* [EXERCISE INSTRUCTIONS]:
Print the data below verbatim, minus images.

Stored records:
##########
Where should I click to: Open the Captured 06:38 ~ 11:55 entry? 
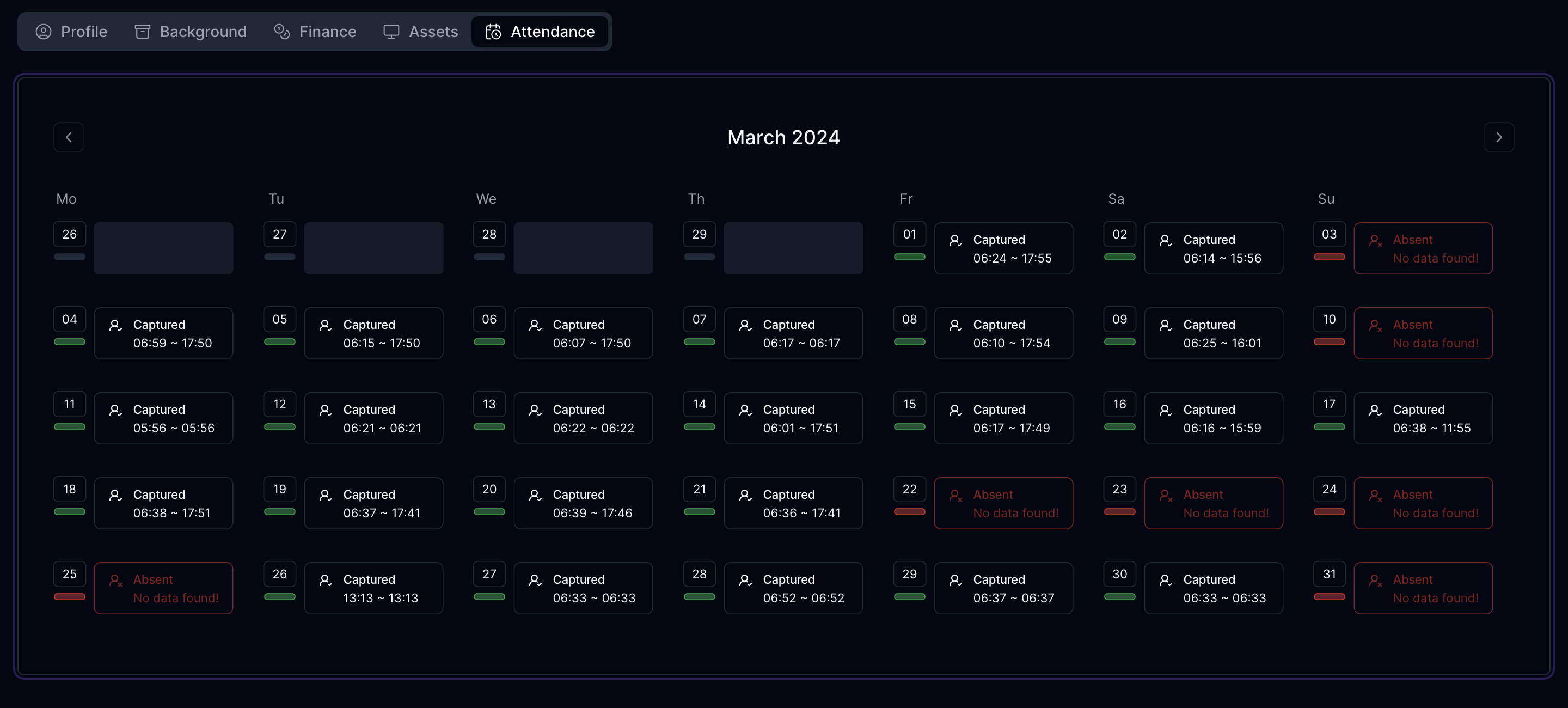(1423, 418)
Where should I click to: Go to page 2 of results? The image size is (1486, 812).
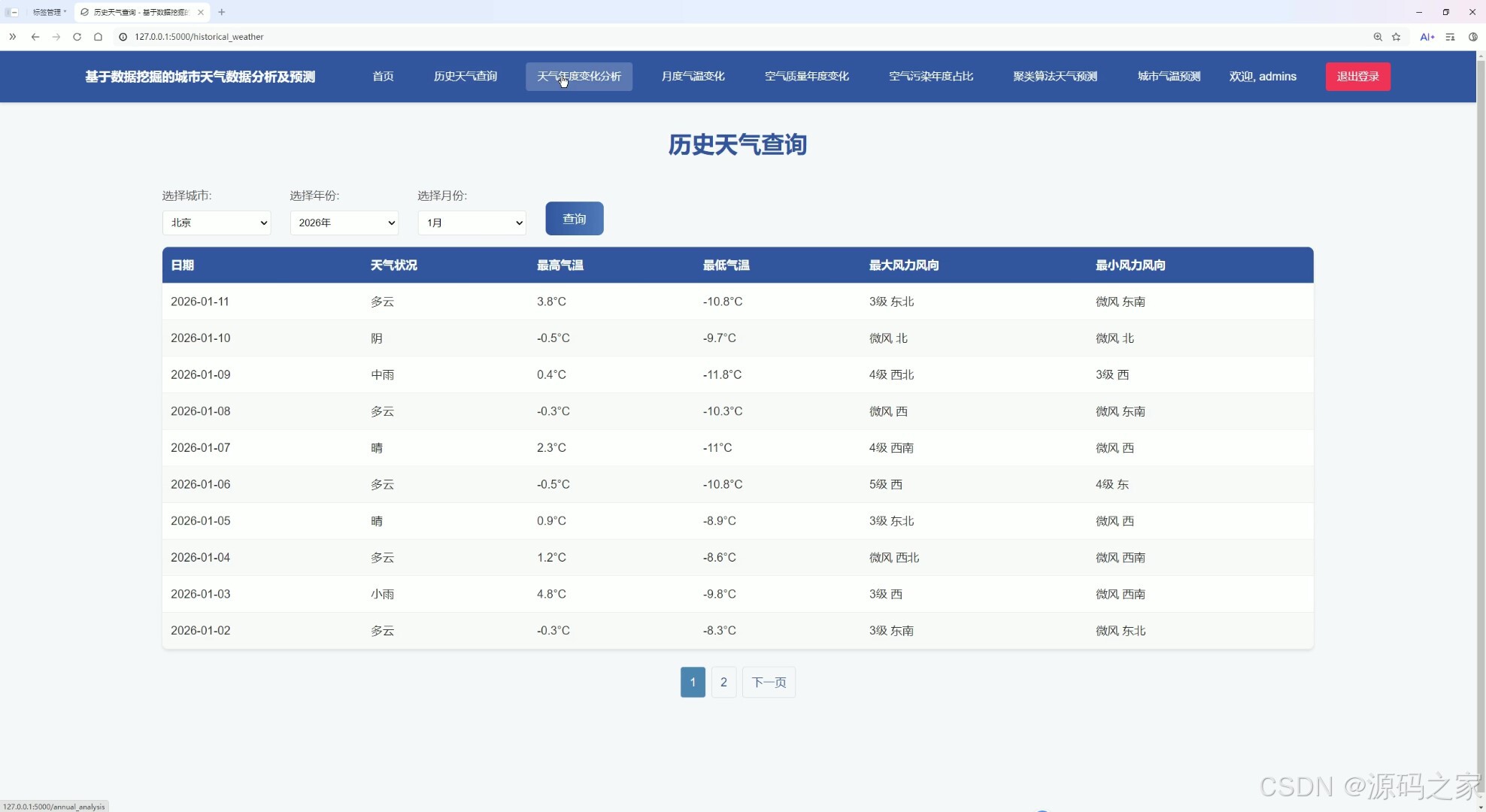[723, 682]
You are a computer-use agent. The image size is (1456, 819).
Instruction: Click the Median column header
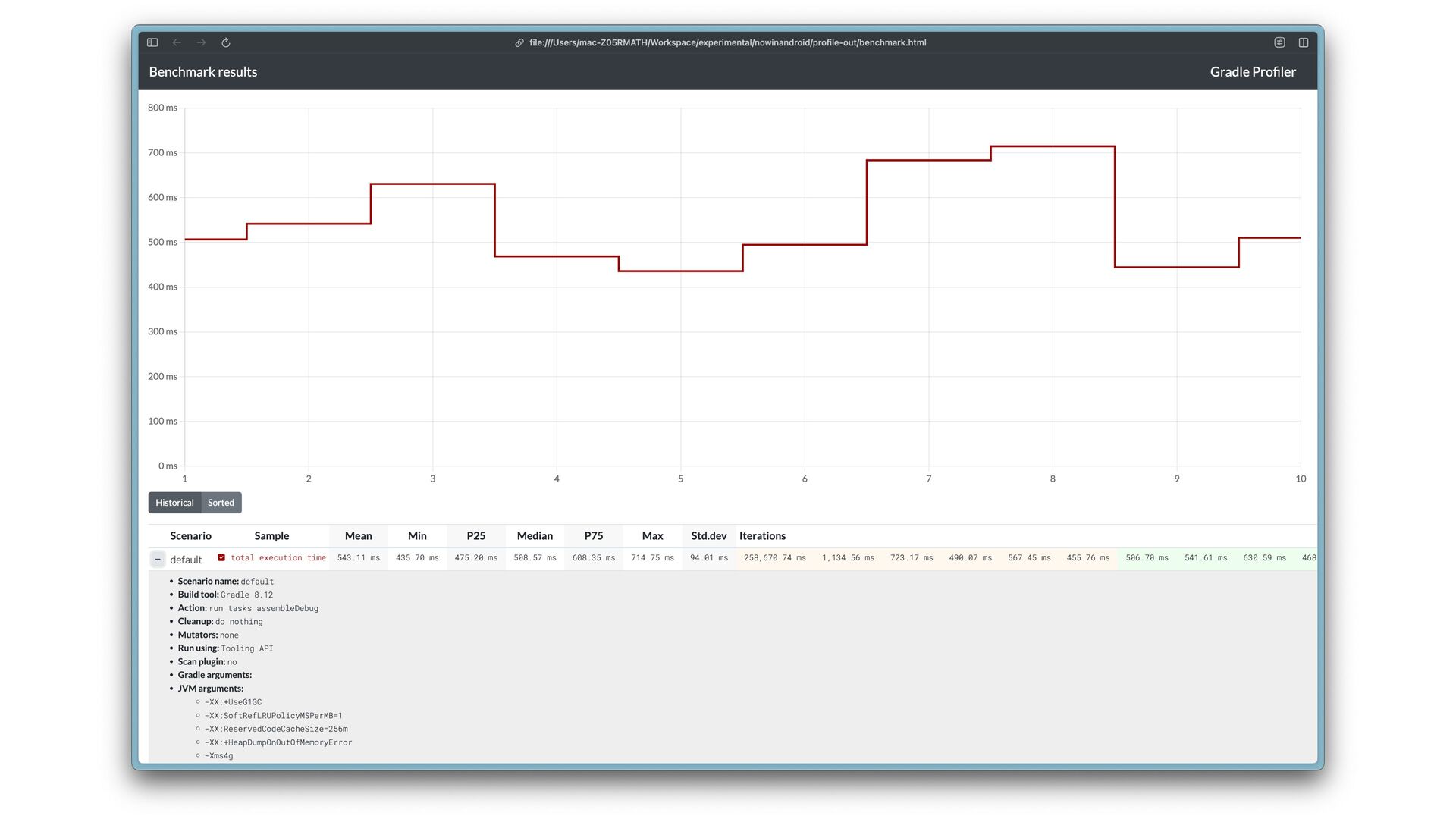535,535
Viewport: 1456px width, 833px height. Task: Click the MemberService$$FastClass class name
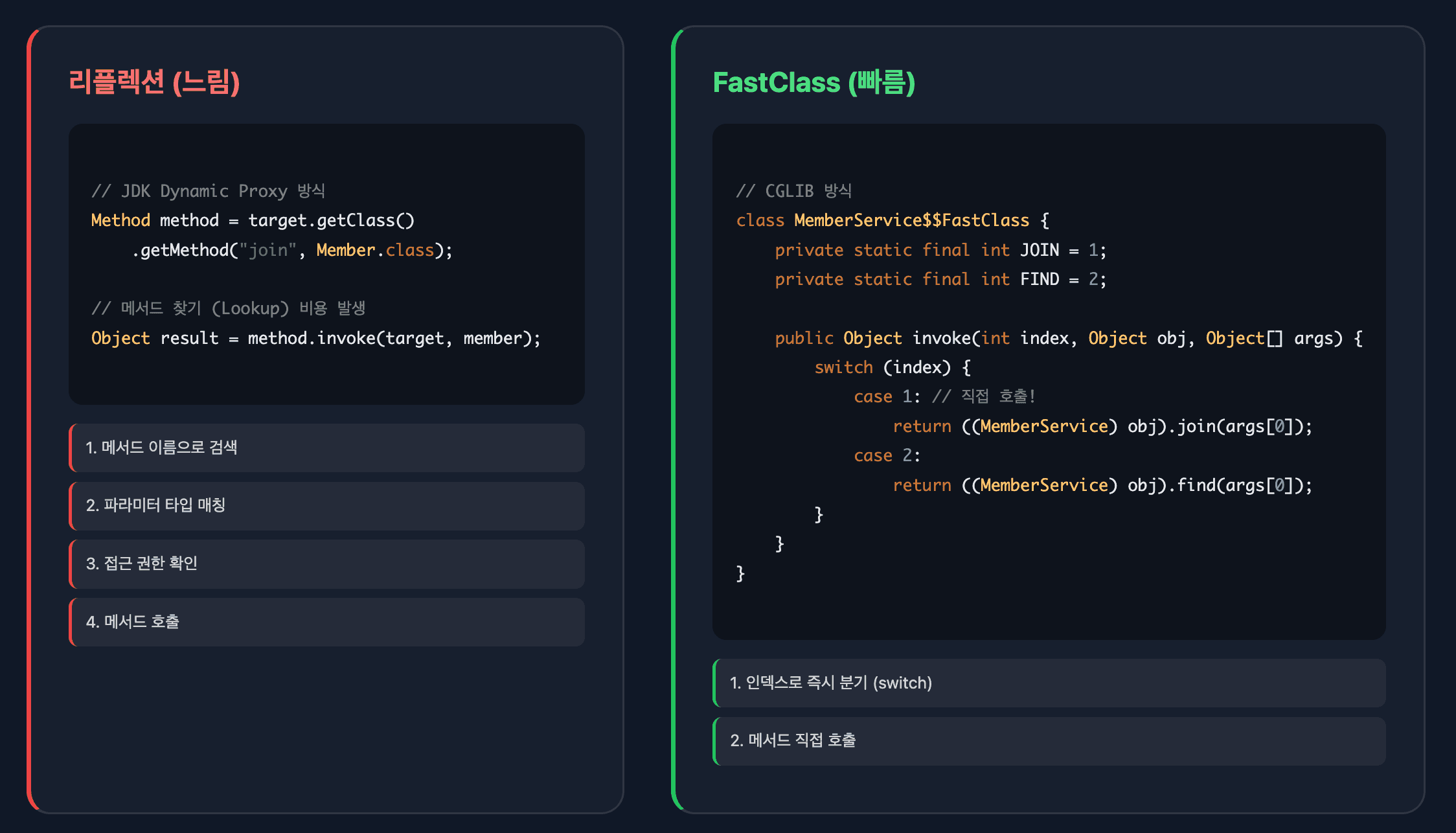tap(911, 220)
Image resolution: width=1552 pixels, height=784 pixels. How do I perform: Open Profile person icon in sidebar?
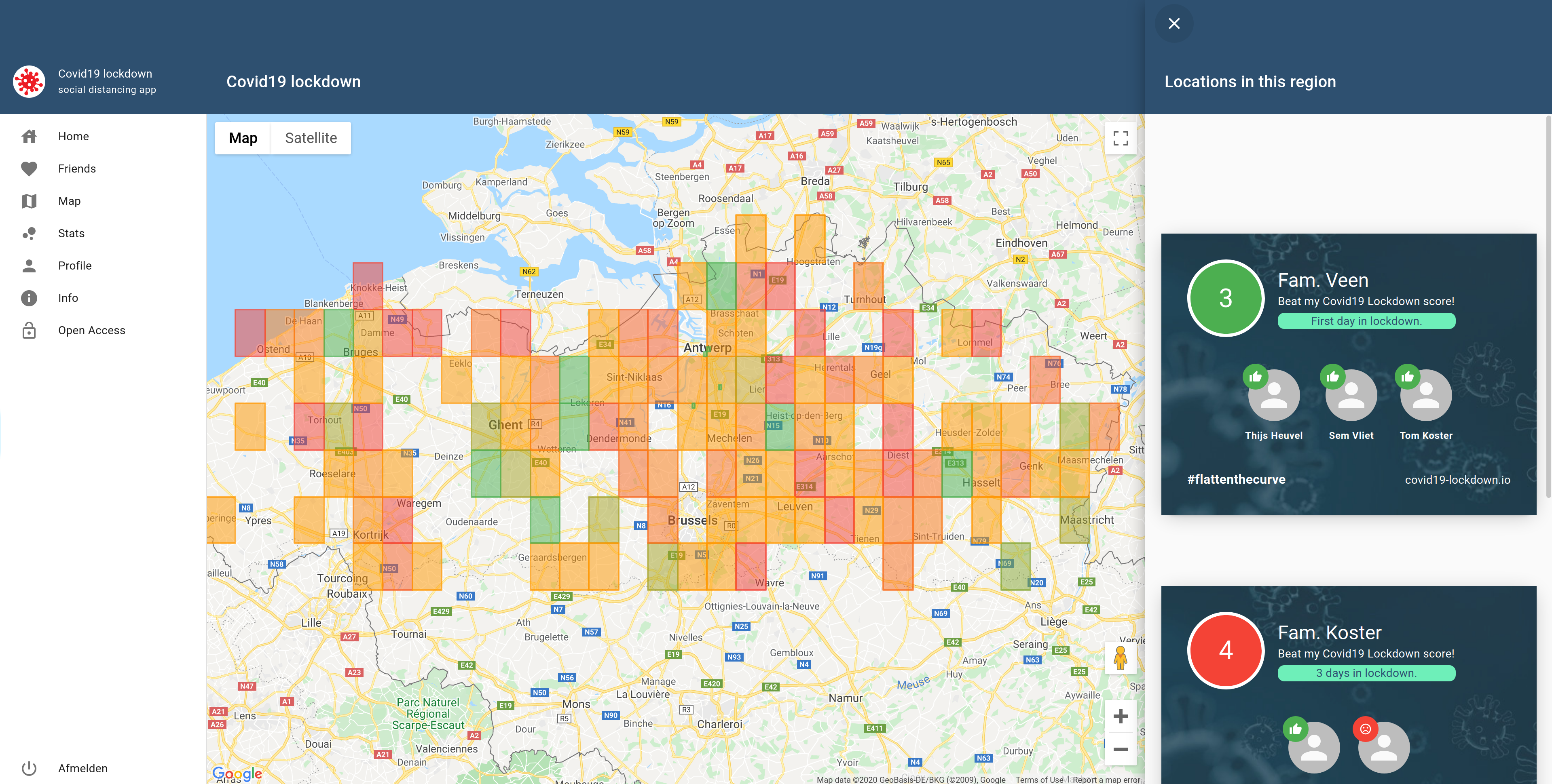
##########
* [EXERCISE SOLUTION]:
Where should I click to: Open the Captured 06:38 ~ 11:55 entry? 
(1423, 418)
Where should I click to: Go to page 2 of results? The image size is (1486, 812).
[723, 682]
You are a computer-use agent. The image size is (1456, 819).
Instruction: Click the Median column header
535,535
Viewport: 1456px width, 833px height. Task: Click the MemberService$$FastClass class name
tap(911, 220)
Image resolution: width=1552 pixels, height=784 pixels. How do I perform: Open Profile person icon in sidebar?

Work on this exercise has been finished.